#### Records provided
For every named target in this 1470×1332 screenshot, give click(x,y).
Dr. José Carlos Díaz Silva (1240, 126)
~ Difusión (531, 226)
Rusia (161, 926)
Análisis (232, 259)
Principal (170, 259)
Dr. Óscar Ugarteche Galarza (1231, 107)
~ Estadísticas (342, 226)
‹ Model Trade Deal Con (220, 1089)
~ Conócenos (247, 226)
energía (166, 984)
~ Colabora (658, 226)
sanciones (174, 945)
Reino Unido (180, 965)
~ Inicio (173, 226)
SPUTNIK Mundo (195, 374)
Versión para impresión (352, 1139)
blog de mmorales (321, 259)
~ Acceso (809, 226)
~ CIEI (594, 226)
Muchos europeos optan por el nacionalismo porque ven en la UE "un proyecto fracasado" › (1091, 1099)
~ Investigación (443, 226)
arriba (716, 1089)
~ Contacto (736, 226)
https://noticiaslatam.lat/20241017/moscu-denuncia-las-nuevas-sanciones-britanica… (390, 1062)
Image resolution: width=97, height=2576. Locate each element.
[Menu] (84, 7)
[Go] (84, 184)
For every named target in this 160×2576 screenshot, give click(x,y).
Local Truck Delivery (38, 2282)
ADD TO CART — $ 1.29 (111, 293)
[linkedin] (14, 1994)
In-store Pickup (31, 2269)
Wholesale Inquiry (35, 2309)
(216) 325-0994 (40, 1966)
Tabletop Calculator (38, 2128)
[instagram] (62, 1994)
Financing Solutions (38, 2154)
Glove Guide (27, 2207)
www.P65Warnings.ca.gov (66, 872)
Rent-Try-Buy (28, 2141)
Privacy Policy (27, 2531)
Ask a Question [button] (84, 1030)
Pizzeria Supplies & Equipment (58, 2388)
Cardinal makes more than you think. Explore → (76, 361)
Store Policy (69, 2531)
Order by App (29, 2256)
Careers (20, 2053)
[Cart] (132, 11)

#### Assigned task
Search the listing above for the lines with "Glove Guide (27, 2207)" and "Store Policy (69, 2531)", then output those lines and all lines between them exactly.

#### Response area
Glove Guide (27, 2207)
www.P65Warnings.ca.gov (66, 872)
Rent-Try-Buy (28, 2141)
Privacy Policy (27, 2531)
Ask a Question [button] (84, 1030)
Pizzeria Supplies & Equipment (58, 2388)
Cardinal makes more than you think. Explore → (76, 361)
Store Policy (69, 2531)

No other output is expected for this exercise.